Aku tidak percaya. Hatiku merasakan perih yang tak tertahankan. Dadaku tiba-tiba sesak, bukan karena efek tendangan laki-laki itu, tapi efek perkataan Bening. Khayalan dan impianku yang tersimpan rapi di otak kananku tiba-tiba memudar, hilang tak membekas sebelum menjadi kenyataan. Kedua mataku terasa panas, butiran air mata seakan mau tumpah.
"Tapi Ning, kebersamaan kita, perhatianku sama kamu, kekonyolan kita berdua, aku berharap kita bisa lebih dari itu Ning , selalu bersamamu" jelasku.
Bowie mendekati Bening, menenangkan dan mendekap Bening yang masih menangis. Bening menatapku lagi. "Co, perempuan itu makhluk unik, mereka tak hanya butuh perhatian, kasih sayang, perlindungan, Kadang dia juga butuh kepastian. Butuh penjelasan dari hubungannya. Aku nunggu kamu nunjukin perasaan itu, tapi kamu sama sekali gak nglakuin itu. Bening terdiam sejenak. "Satu lagi, perempuan itu tak mau menunggu lama."
"Lu sekarang udah tahu kan, siapa gue, jangan sekali-kali ganggu Bening lagi," tiba- tiba laki-laki itu menyahut.
Aku tak bisa mengatakan apa-apa lagi, aku sadar, aku yang salah di sini. Semua yang diucapkan Bening benar. Seorang anak lelaki yang terlalu berkhayal, tak punya nyali untuk membagi perasaannya dan akhirnya harus menerima akibat dari kebodohannya sendiri. Aku hanya terduduk layu menatap dua pasangan saling berdekapan itu.
"Aku bodoh, aku salah, sampai kapan pun juga gak bisa marah sama kamu. Aku hanya tidak percaya saja sama kejadian yang aku alami ini, " aku kembali berdiri dan menghampiri Bening. Bowie langsung pasang badan untuk melindungi Bening, ceweknya.
"Aku cuma minta kamu maafin aku, aku tahu ini rumit, tapi semuanya sudah terjadi, maaf Co," Bening merespon.
Aku mengangguk. "Seperti kataku tadi, aku gak bisa marah sama kamu, sampai kapan pun, aku gak bisa benci sama kamu."
Bening tak tega melihat wajahku, dia pun menunduk dan membuang muka. "Maafin juga kalau selama ini aku terlalu memberi harapan yang berlebih ke kamu."
"Sudah lah, yang penting kamu mengikuti kata hatimu, hatimu yang memilih dia," ucapku.
"Sesuatu kadang tidak bisa diprediksi, Ning, di mana kita yakin akan berakhir bahagia, ternyata berbeda. Apa yang ada di otak kanan kita, di mana semua impian dan khayalan berasal, kadang tak sejalan dengan kenyataan, di mana dunia kita hidup," balasku seraya tersenyum, aku sendiri pun tak tahu itu senyum palsu atau senyum tulus.

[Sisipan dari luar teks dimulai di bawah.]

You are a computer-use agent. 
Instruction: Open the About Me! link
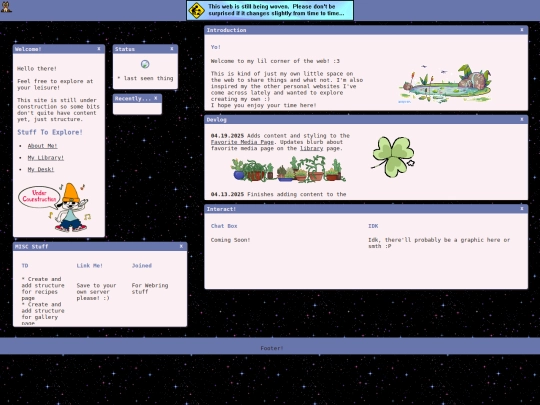(x=42, y=146)
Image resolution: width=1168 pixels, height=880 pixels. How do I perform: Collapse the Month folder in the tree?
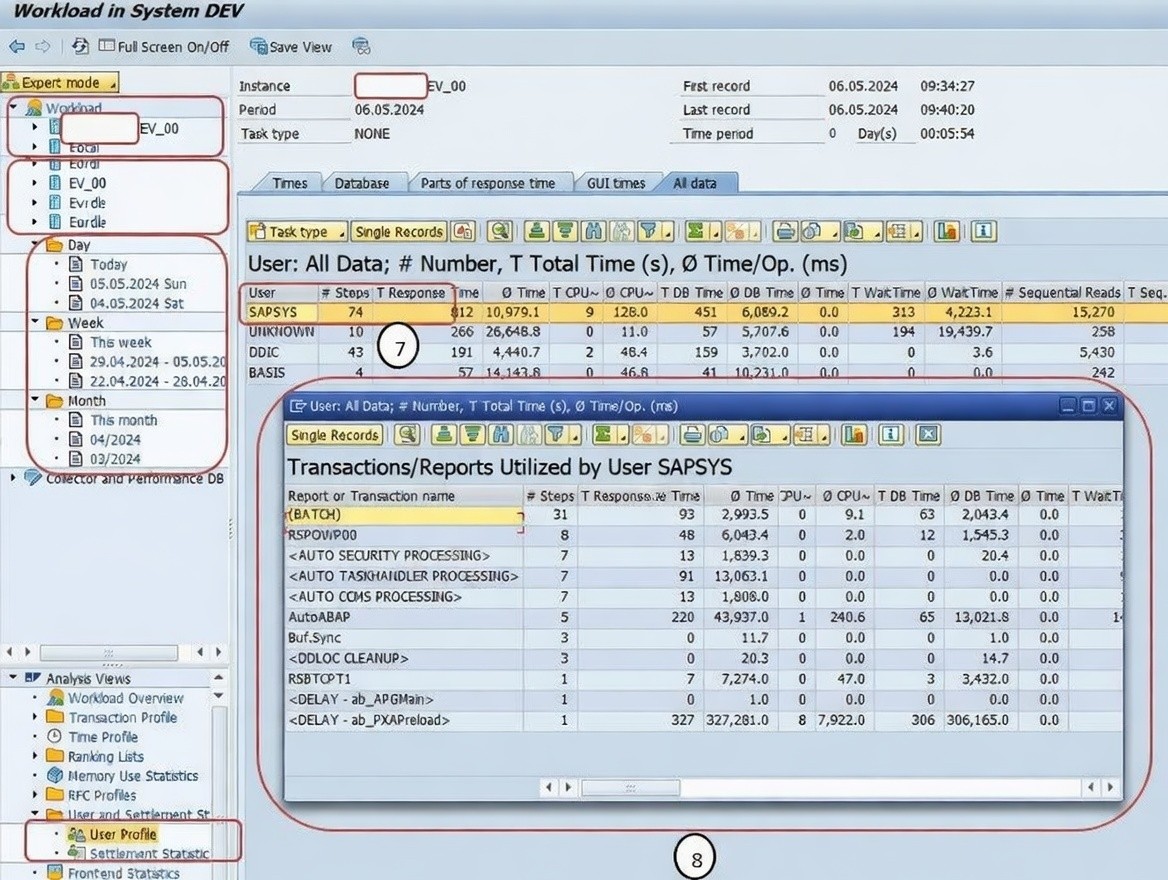[x=37, y=401]
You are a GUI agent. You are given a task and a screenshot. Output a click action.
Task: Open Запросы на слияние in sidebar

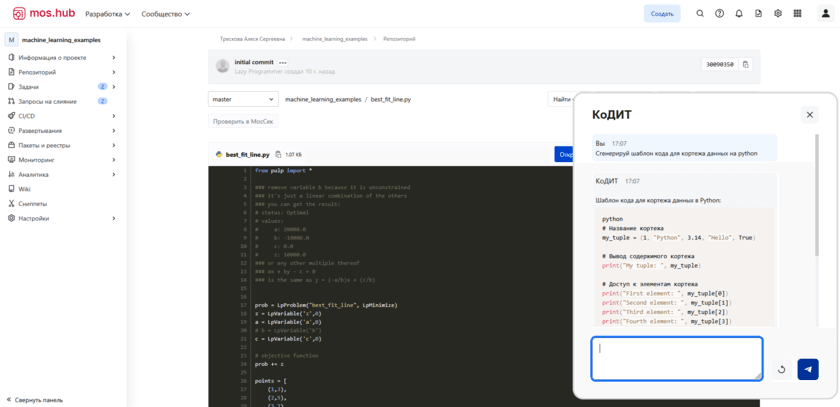pyautogui.click(x=48, y=101)

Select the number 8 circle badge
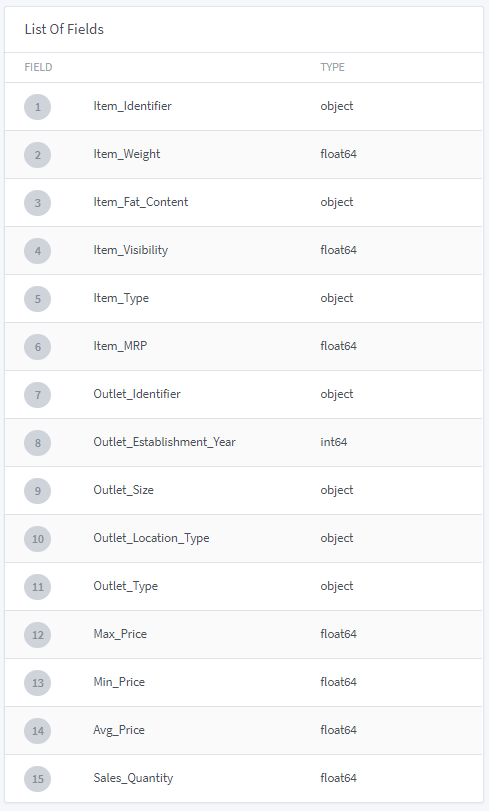[x=37, y=443]
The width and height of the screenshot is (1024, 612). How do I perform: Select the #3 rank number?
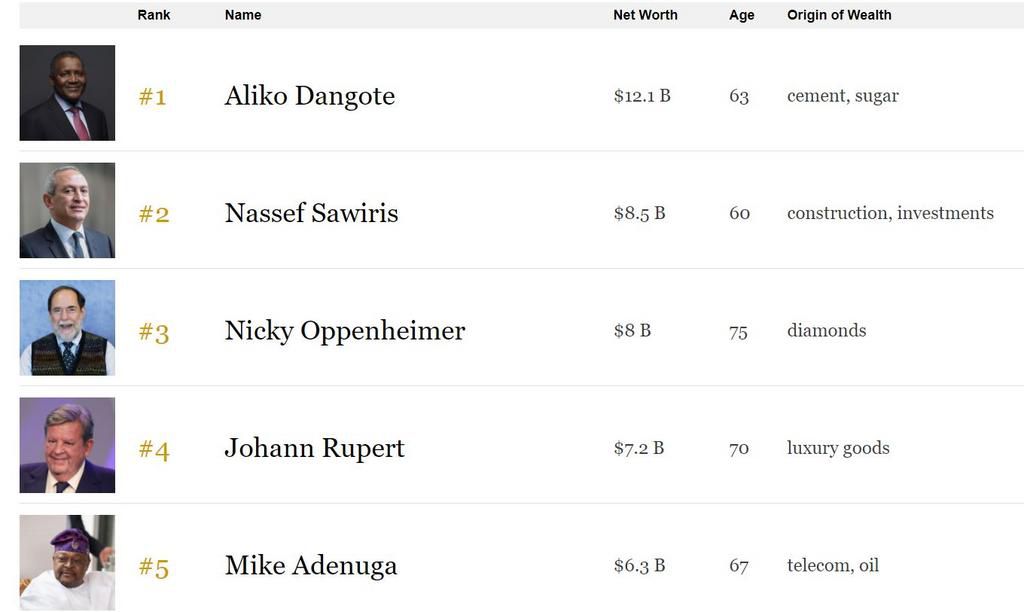(x=153, y=332)
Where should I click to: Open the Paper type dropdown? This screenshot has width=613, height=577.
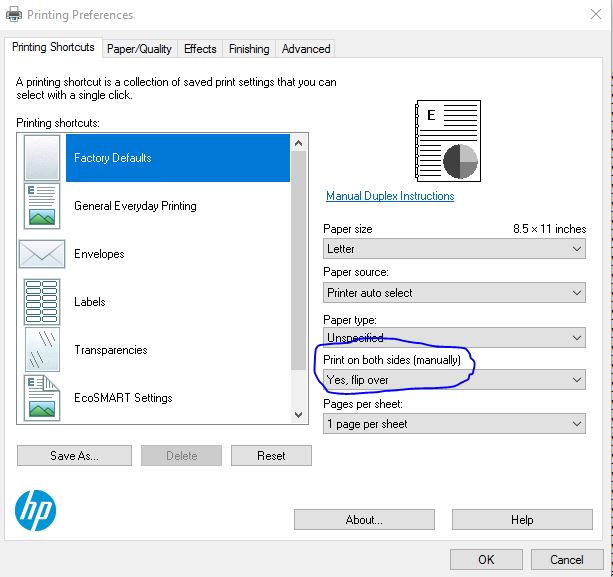tap(454, 337)
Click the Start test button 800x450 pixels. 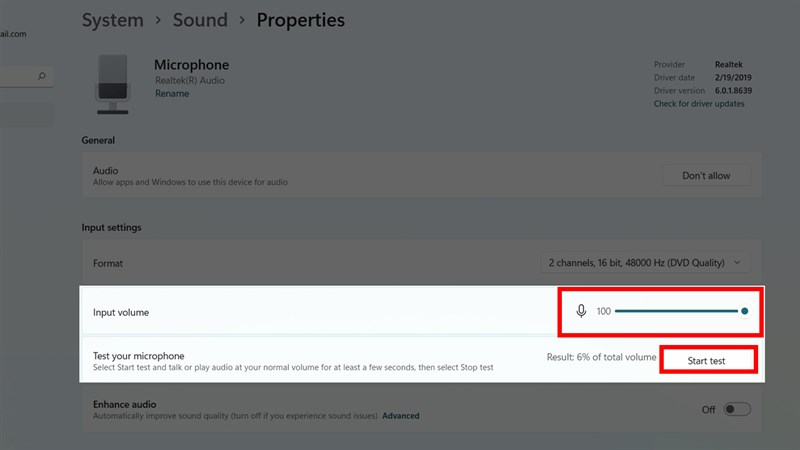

Bening membisu. hanya tatapan mata yang menandakankan penyesalan.
Bowie lalu menarik tangan Bening. Bening pasrah, mengikuti kemana laki-laki itu melangkah. aku terus menatap punggung Bening, rambut panjangnya yang dibiarkan terurai melambai-lambai tertiup angin, mengisyaratkan perpisahan, hendak mengucapkan selamat tinggal untuk terakhir kalinya. Aku menatap Bening sampai dia menghilang dari pandanganku.

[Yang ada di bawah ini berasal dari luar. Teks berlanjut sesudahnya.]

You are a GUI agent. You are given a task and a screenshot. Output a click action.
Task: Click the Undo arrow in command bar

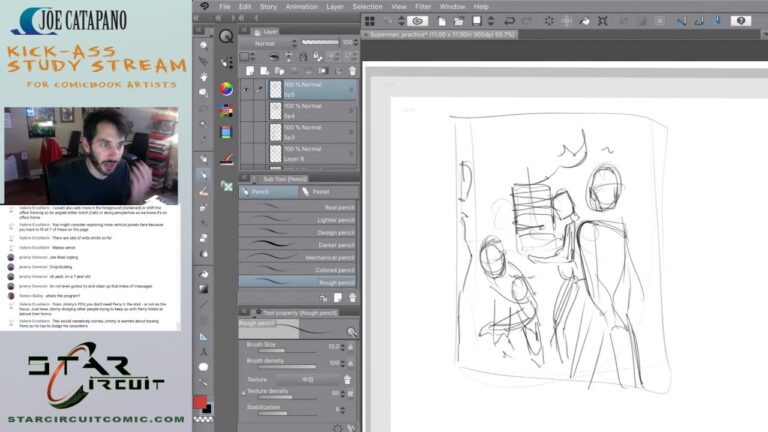point(509,21)
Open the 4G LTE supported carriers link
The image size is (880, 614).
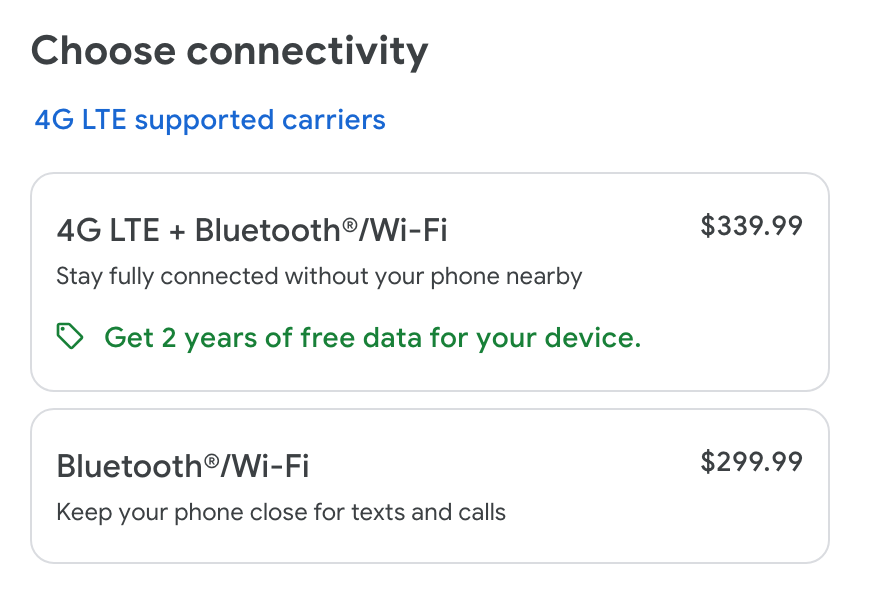210,121
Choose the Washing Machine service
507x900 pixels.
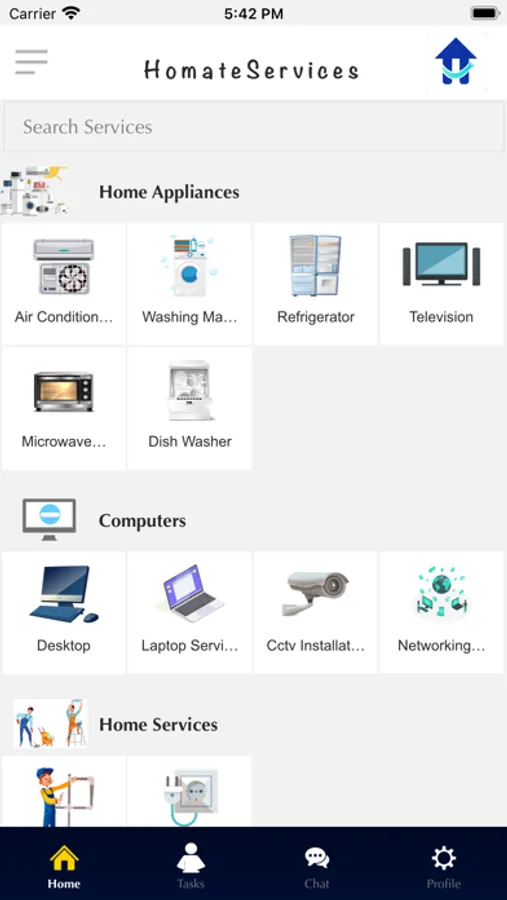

Aku kembali membaringkan tubuhku di hamparan pasir. melihat langit yang berubah menjadi kelabu, bulan samar-samar memperlihatkan dirinya.
Menyadari semua kesalahanku dan membagi semua perasaanku dengan pantai. perasaan sedih, bingung, tak percaya, bahagia, kesal yang kurasakan, dan tak tahu mana yang dominan.
Dan bila aku selalu berkhayal dan bermimpi tentang dia, salahkah aku untuk terus dan terus bermimpi? ku beranikan bertanya kepada bulan.
Akhirnya aku sadar satu hal, Bening salah memanggilku colkat. seharusnya coklat punya khasiat aphrodisiac, suatu zat yang mampu memunculkan perasaan seperti orang jatuh cinta, hati berbunga-bunga. Itu yang tak ada dalam diriku.
Hari-hariku kembali seperti semula. bangun,makan, mandi, kekampus, pulang dan tidur. Sudah sebulan belakangan ini aktivitas yang kulakukan. Aku juga tak pernah lagi bertemu Bening, Meski kita sekampus. Temanku, Tama kembali mengajakku ke public space. Seperti sudah jadi kebiasaan kami, duo jomblo, tebar pesona kepada mahasiswi- mahasiswi lain.
"Arah jam 3 coy, cewek cakep abis, tipe kamu banget" aku memulai berburu.
Sepertinya cewek berjilbab jadi sesuatu yang menarik perhatian Tama.
Tama menoleh. "Bilang Assalamualaikum, 10 ribu," tantangnya.
Aku mengangguk memberi isyarat mengiyakan tantangan Tama.
Hidupku tak harus terhenti di sini. Aku harus melangkah lurus ke depan. Dan Aku sadar satu hal, manusia itu memang lemah, tapi mereka berusaha keras tak menyerah dan tetap berjuang untuk meraih kemenangan.